AMSTERDAM – A doctor can be a comforting presence in the life of any struggling human being. Such was Dr. Paul Gachet, physician, phrenologist, artist and art collector (yes, he was a multi-faceted man) who became an intimate – or, as van Gogh himself once described in a letter to his brother, a “perfect friend and something like a new brother”—at the end of the painter’s life.
They met in the village of Auvers-sur-Oise, where van Gogh stayed in an attic room above the Café de la Mairie for 70 days in 1890, before killing himself on July 29. In part, van Gogh was on the run from himself and the terrible experiences of asylum life in Saint-Rémy, where he had spent the previous year. He was looking for a place of calm and rural solace. The doctor invited him to lunch and for a time became a kind of trusted spiritual adviser. Dr. Gachet urged van Gogh to return to painting because through his art he would find ways to discharge himself.

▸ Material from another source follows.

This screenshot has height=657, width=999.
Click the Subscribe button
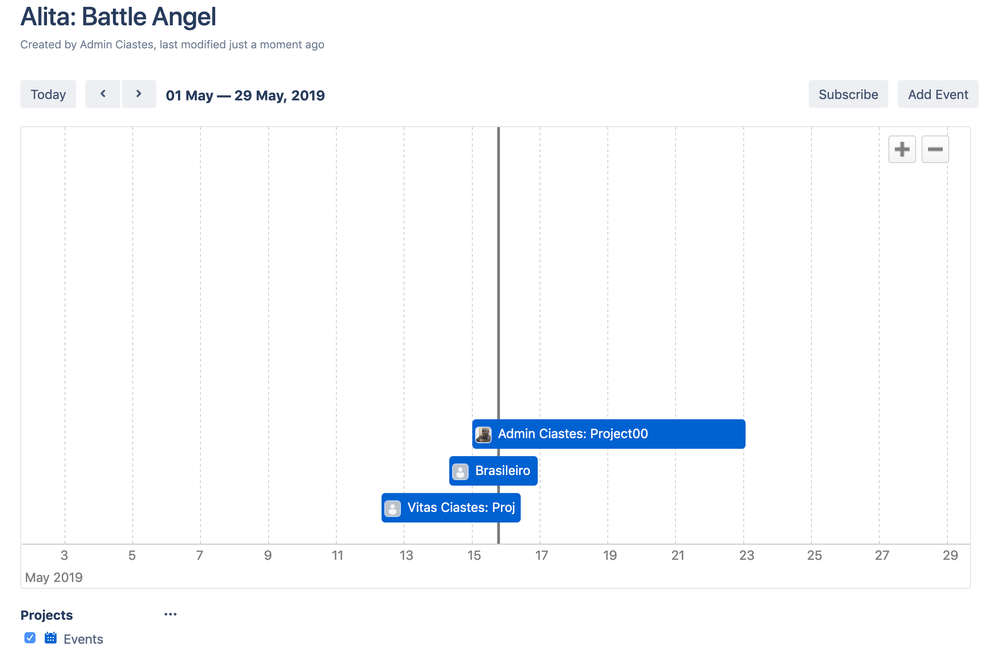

Van Gogh has indeed returned to work, and much of what he did, at a truly frantic pace during those 70 days, is on display in Van Gogh in Auvers: his last months at the Van Gogh Museum, organized chronologically in order to follow this period of his professional life, its changing themes and moods, as never before.
He made 74 paintings, as well as works on paper, during those 70 days, and 49 of them are in this exhibition. The rest fall into three categories: too fragile to travel, too loved to be separated from their secret owners, or they live in Russia.
At the emotional center of it all is the remarkable and typically crude portrait of Dr. Gachet himself, his clenched fist supporting his head, staring at us intently with a gaze that van Gogh described as wistful. (Others, as he conceded, might have taken the expression as something of a grimace.) His whole body tilts, as if sadness had its way with him.
Van Gogh demanded a lot of portraits, this very particular and limited way of capturing the human presence, and he repeated many times that one of his tasks as a painter was to create works that would be considered the embodiment of modernity. portrait.
What exactly does this mean? For van Gogh, a modern portrait is one in which mimetic representation is of secondary importance. It is a portrait that pushes formal boundaries, using strong color contrasts to heighten its impact. It is a portrait that sees and sees at the same time, exposing the very soul of its model. It is a portrait whose immediacy will shock, but which will have an enduring spectral presence so that, in this case, future generations will recognize the portrait of Dr. Gachet as a universal representation of melancholy.
But it will perhaps above all be an extraordinarily handled portrait because it has been sifted through the feverish instability of the painter himself.
Yes, it will also be, in part at least, a portrait of the portrait painter, as indeed are so many paintings in this extraordinary and painfully intimate exhibition, whether they present themselves as a turbulent landscape with swooping crows or the withering casually moving carnations in a glass.
Van Gogh in Auvers: his last months continues at the Van Gogh Museum (Amsterdam) until September 3. The exhibition was organized by the Van Gogh Museum and a team of researchers and curators in collaboration with the Musée d’Orsay.